= Listed records =
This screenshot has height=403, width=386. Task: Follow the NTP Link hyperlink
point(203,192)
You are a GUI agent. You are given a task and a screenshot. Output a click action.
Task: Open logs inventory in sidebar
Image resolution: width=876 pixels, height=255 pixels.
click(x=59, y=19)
==
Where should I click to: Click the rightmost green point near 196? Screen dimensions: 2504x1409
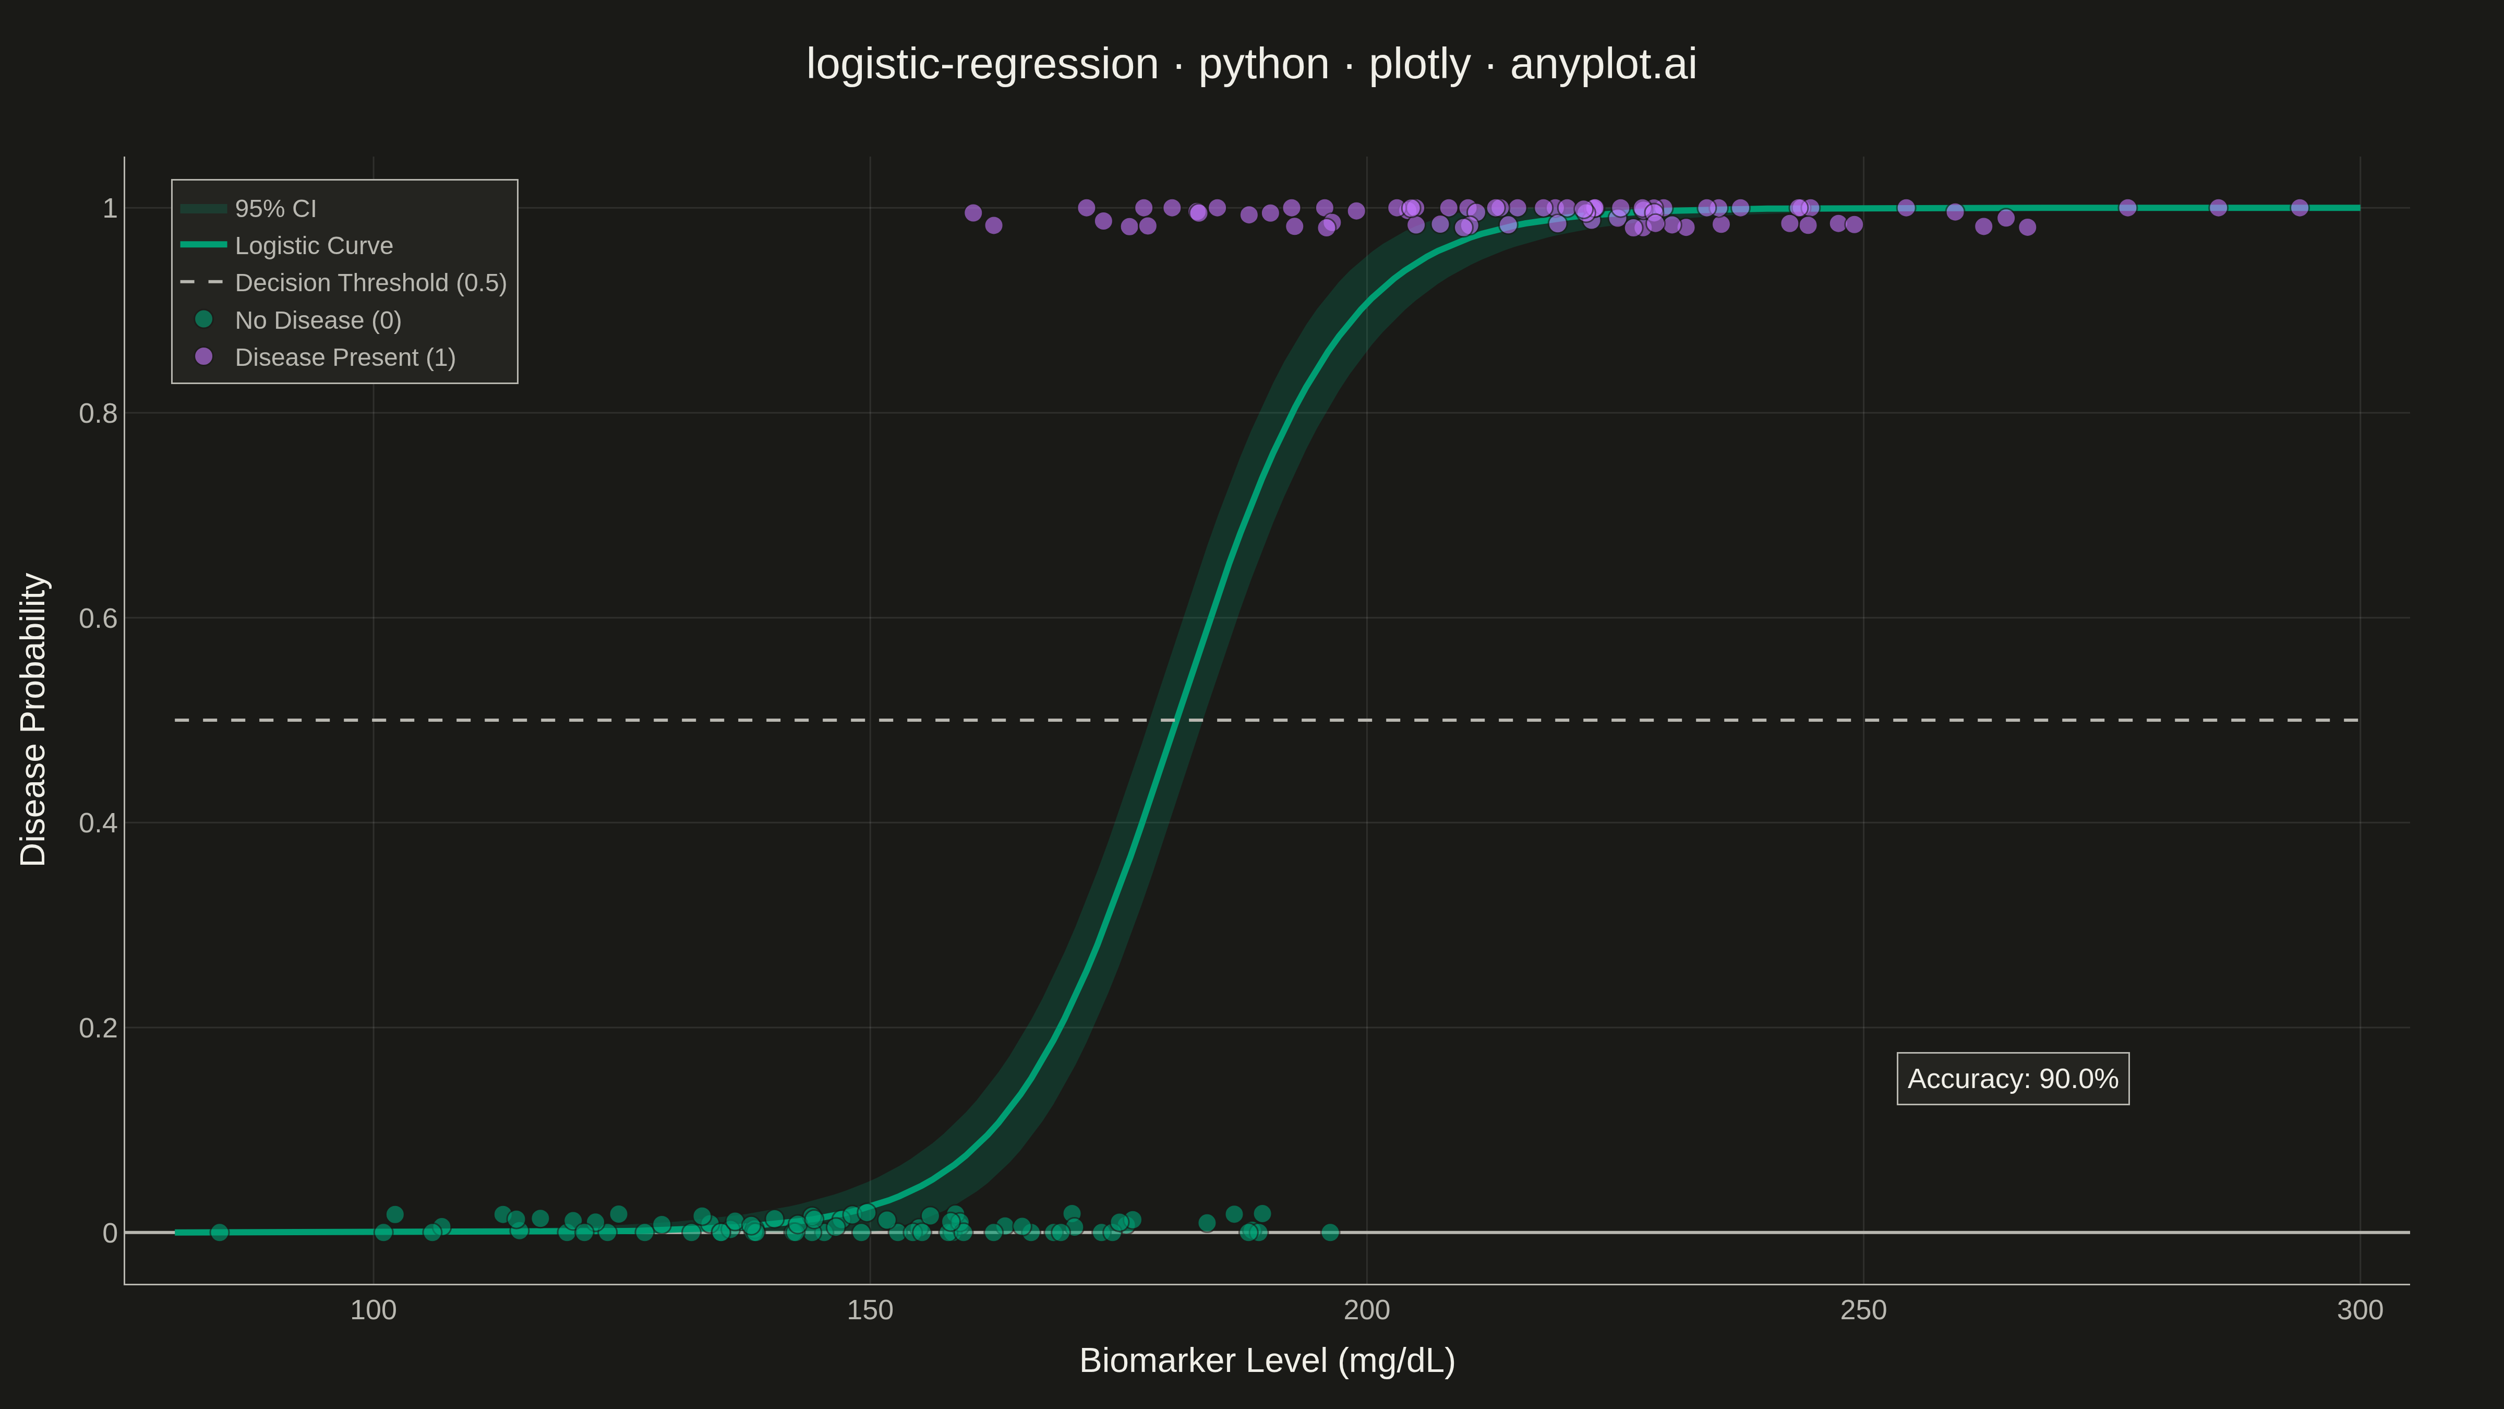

= Aim =
Return the lines starting with the one containing "You are a GUI" and going on through the one containing "click(x=59, y=19)", reproduced without any change.

= Problem solution =
You are a GUI agent. You are given a task and a screenshot. Output a click action.
Task: Open logs inventory in sidebar
Image resolution: width=876 pixels, height=255 pixels.
click(x=59, y=19)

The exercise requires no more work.